REQUIRED ACTION: Go through the records and give each one again exactly.
──────── DATA RECORDS ────────
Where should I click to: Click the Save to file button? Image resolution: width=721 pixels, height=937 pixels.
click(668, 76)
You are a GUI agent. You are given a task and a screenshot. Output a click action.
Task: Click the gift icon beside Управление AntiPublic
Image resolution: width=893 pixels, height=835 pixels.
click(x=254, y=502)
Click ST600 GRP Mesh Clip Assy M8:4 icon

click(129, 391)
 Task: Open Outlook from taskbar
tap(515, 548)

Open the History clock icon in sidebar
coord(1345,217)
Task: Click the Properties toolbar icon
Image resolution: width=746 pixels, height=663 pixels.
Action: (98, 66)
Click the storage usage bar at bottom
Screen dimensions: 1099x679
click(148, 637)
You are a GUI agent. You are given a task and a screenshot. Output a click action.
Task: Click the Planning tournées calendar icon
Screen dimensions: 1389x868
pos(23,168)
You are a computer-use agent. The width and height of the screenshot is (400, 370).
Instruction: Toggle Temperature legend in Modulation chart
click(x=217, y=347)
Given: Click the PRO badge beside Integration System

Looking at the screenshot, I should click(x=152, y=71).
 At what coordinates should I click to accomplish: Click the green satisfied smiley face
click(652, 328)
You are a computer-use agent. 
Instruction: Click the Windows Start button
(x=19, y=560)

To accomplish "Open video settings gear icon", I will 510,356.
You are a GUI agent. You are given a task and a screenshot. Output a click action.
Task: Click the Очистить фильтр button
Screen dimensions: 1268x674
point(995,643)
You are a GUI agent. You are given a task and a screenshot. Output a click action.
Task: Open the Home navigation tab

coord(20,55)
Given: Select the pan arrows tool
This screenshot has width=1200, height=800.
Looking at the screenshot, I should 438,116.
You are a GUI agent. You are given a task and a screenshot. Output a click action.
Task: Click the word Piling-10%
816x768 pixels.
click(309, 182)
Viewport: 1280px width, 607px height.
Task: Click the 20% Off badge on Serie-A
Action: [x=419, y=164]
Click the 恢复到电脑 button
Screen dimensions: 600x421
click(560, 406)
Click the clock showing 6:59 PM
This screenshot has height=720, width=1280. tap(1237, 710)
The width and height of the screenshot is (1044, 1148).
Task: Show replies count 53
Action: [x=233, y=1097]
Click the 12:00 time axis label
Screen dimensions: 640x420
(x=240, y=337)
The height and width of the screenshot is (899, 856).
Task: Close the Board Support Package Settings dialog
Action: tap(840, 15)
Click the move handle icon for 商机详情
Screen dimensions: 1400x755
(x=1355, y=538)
────────
RESPONSE TO THE TASK:
Where should I click to: Click the Save to file button? Image resolution: width=721 pixels, height=937 pixels.
click(668, 76)
You are a GUI agent. You are given a task and a screenshot. Output a click action.
Task: Click the gift icon beside Управление AntiPublic
Image resolution: width=893 pixels, height=835 pixels.
click(x=254, y=502)
Click ST600 GRP Mesh Clip Assy M8:4 icon

click(129, 391)
 Task: Open Outlook from taskbar
tap(515, 548)

Open the History clock icon in sidebar
coord(1345,217)
Task: Click the Properties toolbar icon
Image resolution: width=746 pixels, height=663 pixels.
Action: (98, 66)
Click the storage usage bar at bottom
Screen dimensions: 1099x679
click(148, 637)
You are a GUI agent. You are given a task and a screenshot. Output a click action.
Task: Click the Planning tournées calendar icon
Screen dimensions: 1389x868
pos(23,168)
You are a computer-use agent. The width and height of the screenshot is (400, 370).
Instruction: Toggle Temperature legend in Modulation chart
click(x=217, y=347)
Given: Click the PRO badge beside Integration System

Looking at the screenshot, I should click(x=152, y=71).
 At what coordinates should I click to accomplish: Click the green satisfied smiley face
click(652, 328)
You are a computer-use agent. 
Instruction: Click the Windows Start button
(x=19, y=560)

To accomplish "Open video settings gear icon", I will 510,356.
You are a GUI agent. You are given a task and a screenshot. Output a click action.
Task: Click the Очистить фильтр button
Screen dimensions: 1268x674
point(995,643)
You are a GUI agent. You are given a task and a screenshot. Output a click action.
Task: Open the Home navigation tab

coord(20,55)
Given: Select the pan arrows tool
This screenshot has width=1200, height=800.
Looking at the screenshot, I should 438,116.
You are a GUI agent. You are given a task and a screenshot. Output a click action.
Task: Click the word Piling-10%
816x768 pixels.
click(309, 182)
Viewport: 1280px width, 607px height.
Task: Click the 20% Off badge on Serie-A
Action: [x=419, y=164]
Click the 恢复到电脑 button
Screen dimensions: 600x421
click(560, 406)
Click the clock showing 6:59 PM
This screenshot has height=720, width=1280. tap(1237, 710)
The width and height of the screenshot is (1044, 1148).
Task: Show replies count 53
Action: [x=233, y=1097]
Click the 12:00 time axis label
Screen dimensions: 640x420
(x=240, y=337)
The height and width of the screenshot is (899, 856).
Task: Close the Board Support Package Settings dialog
Action: tap(840, 15)
Click the move handle icon for 商机详情
Screen dimensions: 1400x755
(x=1355, y=538)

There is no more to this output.